Evaluation of a 133 Natural Products Library on Herpes Simplex Virus type 1 Replication

Background and objectives: Herpes simplex virus type 1 (HSV-1) is responsible for a wide range of human diseases from skin lesions to encephalitis. Discovery of novel anti-HSV-1 drugs with high effectiveness and low toxicity is required as combined or alternative therapy with Acyclovir, especially in immune-compromised patients. Natural products are an important source of new molecules that have been a valuable source of medical therapeutic agents, and many of today s drugs and medications are natural products-derived. Therefore, antiviral drugs with new different antiviral actions, antiviral targets, and antiviral mechanisms are required. The present study aimed to investigate potential anti-herpes simplex virus activity of a natural product library by screening methods based on the reduction of HSV CPE titer and plaque counts.Materials and Methods: A 133 natural products library were purchased from Selleckchem Company.

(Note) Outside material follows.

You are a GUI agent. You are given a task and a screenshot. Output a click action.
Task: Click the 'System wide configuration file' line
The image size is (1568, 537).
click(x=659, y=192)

Antiviral properties of natural products on HSV-1 were evaluated by titration based with the modified TCID50% method by using A549 cell line, so that compounds with greater than 80% inhibition, compared with controls, were selected as primary hit. Primary hits were detailed evaluated by plaque reduction assay for confirmation. Results: HSV-1 isolated from oro-labial of a 56 year old male was confirmed and characterized by real-time PCR and sequencing. 133 NPs were screened for anti-HSV activity in double dose at 5 and 30 μM/ml using a cell-based CPE assay in a 96-well plate format. Three primary hits were selected with a cut-off of 80% CPE inhibition. Two compounds including Triptolide and (S)-10-Hydroxycamptothecin were obtained with higher percent of plaque reduction in 1 μM/ml. Conclusion: in this study, we identified Triptolide and (S)-10-Hydroxycamptothecin as effective inhibitors of HSV-1 infection in very low concentrations from screening of a natural product library. We need to study more about these selective natural products, so that we can suggest them as novel anti-HSV-1 drugs with low toxicity for public health promotion.